Текст для упражнения →
Вслед за Симоновым идут другие сочинители того же рода – авторы романов, повествующих о подвигах в колхозах, на фабриках или на фронте; авторы патриотических виршей или пьес, высмеивающих капиталистический мир или старую и дискредитированную либеральную культуру самой России, которой противопоставлены примитивные, стандартные люди – молодой, искренний, здоровый, энергичный, способный, решительный, бесхитростный инженер, или политический комиссар («инженер человеческих душ»), или военачальник; словом, застенчивые и мужественные, скупые на слова, совершители великих деяний, «сталинские соколы», идущие плечом к плечу с пламенно патриотичными, совершенно бесстрашными, морально чистыми, героическими молодыми женщинами. От них, разумеется, зависит успех всех пятилетних планов.

Набор данных →

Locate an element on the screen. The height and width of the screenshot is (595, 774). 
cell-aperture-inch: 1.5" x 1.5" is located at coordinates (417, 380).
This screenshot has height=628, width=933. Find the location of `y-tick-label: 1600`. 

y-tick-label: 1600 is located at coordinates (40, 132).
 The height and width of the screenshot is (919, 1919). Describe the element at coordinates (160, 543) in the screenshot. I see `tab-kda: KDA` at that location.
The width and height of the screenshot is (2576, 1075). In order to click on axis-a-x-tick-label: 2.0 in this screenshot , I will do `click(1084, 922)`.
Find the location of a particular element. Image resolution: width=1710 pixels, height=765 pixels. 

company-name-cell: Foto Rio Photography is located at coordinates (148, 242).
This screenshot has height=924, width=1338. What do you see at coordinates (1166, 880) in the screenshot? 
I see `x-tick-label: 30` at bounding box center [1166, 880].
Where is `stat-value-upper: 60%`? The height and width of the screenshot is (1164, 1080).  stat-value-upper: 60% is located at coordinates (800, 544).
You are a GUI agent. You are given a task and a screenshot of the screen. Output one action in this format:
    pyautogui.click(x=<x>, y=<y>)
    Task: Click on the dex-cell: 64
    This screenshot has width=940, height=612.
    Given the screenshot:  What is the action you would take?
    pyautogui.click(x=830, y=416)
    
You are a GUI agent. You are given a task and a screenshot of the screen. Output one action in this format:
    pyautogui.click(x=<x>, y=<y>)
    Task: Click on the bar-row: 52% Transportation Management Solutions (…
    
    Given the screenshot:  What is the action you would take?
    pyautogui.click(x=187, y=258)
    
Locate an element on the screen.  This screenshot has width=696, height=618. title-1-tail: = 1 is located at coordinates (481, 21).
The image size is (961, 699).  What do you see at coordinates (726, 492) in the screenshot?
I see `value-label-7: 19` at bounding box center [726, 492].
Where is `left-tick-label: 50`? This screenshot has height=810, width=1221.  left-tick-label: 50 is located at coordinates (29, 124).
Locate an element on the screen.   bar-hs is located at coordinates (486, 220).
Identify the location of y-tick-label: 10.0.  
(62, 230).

Задания →
- 1) Выпишите дословно фрагмент из текста для упражнения, начиная со слов «Вслед за Симоновым» и продолжая до слов «всех пятилетних планов.» включительно.
- 2) Перечислите все места, где, согласно тексту для упражнения, совершаются подвиги, о которых повествуют романы.

Ответы к заданиям →
- 1)
Вслед за Симоновым идут другие сочинители того же рода – авторы романов, повествующих о подвигах в колхозах, на фабриках или на фронте; авторы патриотических виршей или пьес, высмеивающих капиталистический мир или старую и дискредитированную либеральную культуру самой России, которой противопоставлены примитивные, стандартные люди – молодой, искренний, здоровый, энергичный, способный, решительный, бесхитростный инженер, или политический комиссар («инженер человеческих душ»), или военачальник; словом, застенчивые и мужественные, скупые на слова, совершители великих деяний, «сталинские соколы», идущие плечом к плечу с пламенно патриотичными, совершенно бесстрашными, морально чистыми, героическими молодыми женщинами. От них, разумеется, зависит успех всех пятилетних планов.

- 2) В колхозах, на фабриках, на фронте.